Aki Onda is a name that has been mentioned to me numerous times, although never before arriving in Berlin last summer. It appeared again recently in Paris, in the university flat down by the river where we were invited by two fantastic sound artists who had attended the show the night before. They cooked us pasta and conversations turned to mutual recognitions of influence within the work of another. In fact, I had forgotten this conversation took place until a recent mail sending me a link to Onda's work.
On opening it, I felt that sensation I have known a thousand times before – the entirely consequent, hollow rise of an unknown familiarity. On listening to Onda's work, but even more evidently, on reading his interviews, I found a signpost pointing in the direction that I had just begun to walk.
One of Aki Onda's main premises regarding his cassette diaries is the capturing of connection through recorded sound material. These instances of documentation are left, forgotten, rerecorded, layered, remembered and left once more until they become stripped of latent meaning. The end result, a discontinuous collage of both sound and meaning, whose architecture, whose backbone is provided by the recall of the artist himself.
It is worth recalling the liner notes for my new release, and worth reminding myself that I knew nothing of Onda before writing them. The album, Beautiful Was The Time, was the product of 100 cassettes and microcassettes found, borrowed and bought. Over a period of one week, sets of coincidences emerged from the tapes' contents that identified themselves as structures previously hidden. Using simple equalisation I began to uncover more ghosts, sounds from old recordings by others and patterns within the tape hiss, before layering my own sounds onto the tapes.
The resulting album, so sayeth the blurb, is an archive of sounds that should have been lost. That they weren't is the fault of memory. And so encountering Aki Onda through the internet became like the gentle stirring of a memory too, the meeting of a never-acquaintance. Schaefer, Henry, Perrey, Stockhausen – each movement has its lineage and I am as ignorant and indebted as any other individual. Nothing is heard in a vacuum.
The ambivalence accompanying the reading of this man's ideas is entirely natural then. Something of a sadness approached, not that I was not there first (Onda was not there first also, no-one was), but perhaps that my work would not be approached without thoughts of his. Those people who came up to me and said Aki Onda over and over again, were viewing me in an unassailable shadow.
And yet what of influence? Does not both our work deny authorship? Does it not focus on the nature of finding, the establishment of conditions for chance, rather than cause and effect or the long lines of influence? But what use is all this preparation if, after concerts, people utter Aki Onda at me or Pierre Henry at him? What use is it if journalists question his approach, question his production over his conceptual rhetoric? (The common argument is that his live performances, in which he manipulates and loops tape sounds goes against his process of found-sound and coincidence.)
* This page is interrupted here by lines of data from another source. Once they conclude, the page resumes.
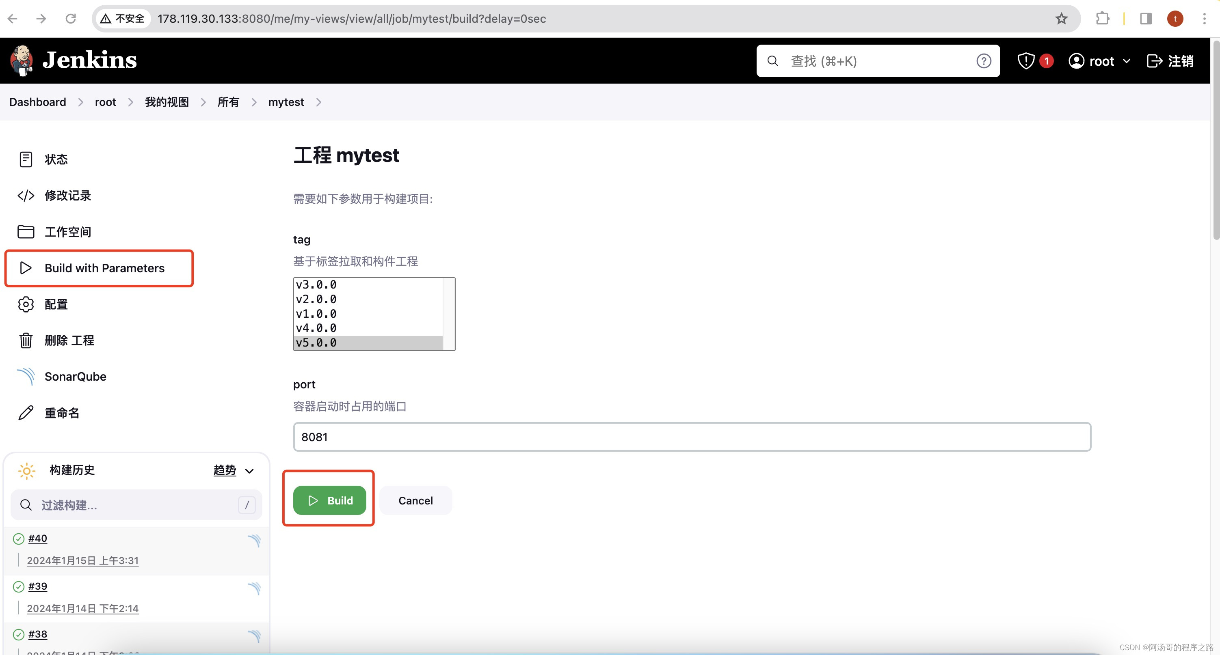Click the green Build button
This screenshot has width=1220, height=655.
[x=329, y=500]
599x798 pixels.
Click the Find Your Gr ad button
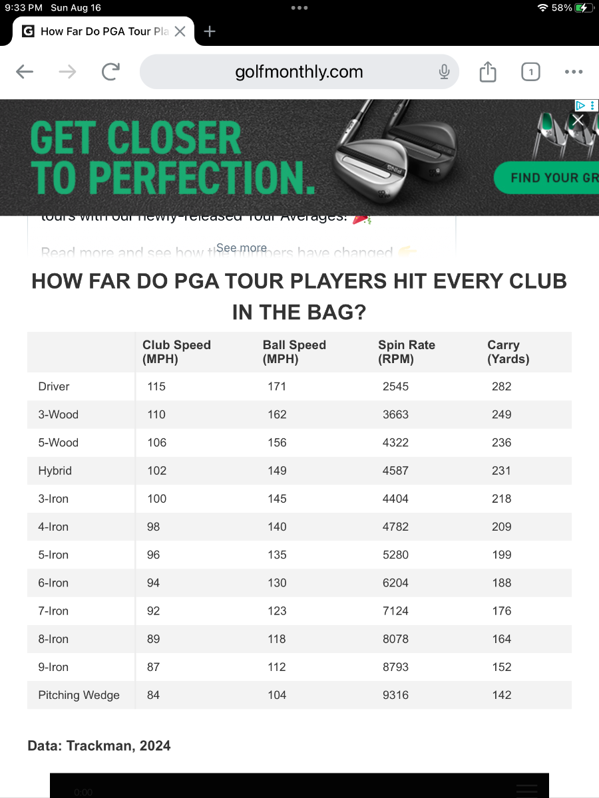click(546, 178)
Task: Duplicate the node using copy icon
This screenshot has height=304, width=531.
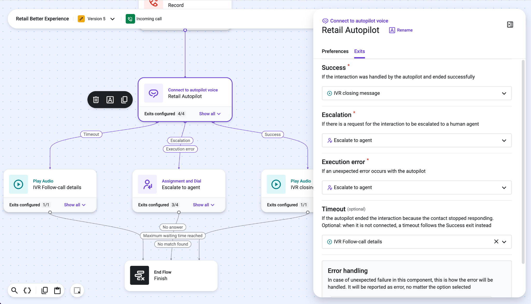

Aligning myself with Aki Onda, he and I, the struggling misunderstood – what a joke! What fun! Interestingly, Onda does not deal with the contradiction presented above too well. When pressed on the relationship between emotional searching within the work and then the production, the acousmatics of his music, he simply attempts to separate them. I try not to control music, just control sound, he proclaims. I read this as a reverse argument, one led by the question, a valid attempt by a non-academic to provide academic reasoning to something he simply does. There is no contradiction between creating provisions for chance and then shaping the outcomes. Like damming a river and then using the resultant stored energy, harnessing the potential of the water, Aki Onda's music makes its own luck.
Once more though, it leads me to think of context, of written context specifically. How necessary should it be to understand a work? An audio work? And what of the context for this moment of writing? How will this indeed be lost in the annals of a weblog archive, with a false date, with ideas from way before, remembered and merged with recent thoughts and then dispatched again into the past. Who will record these voices?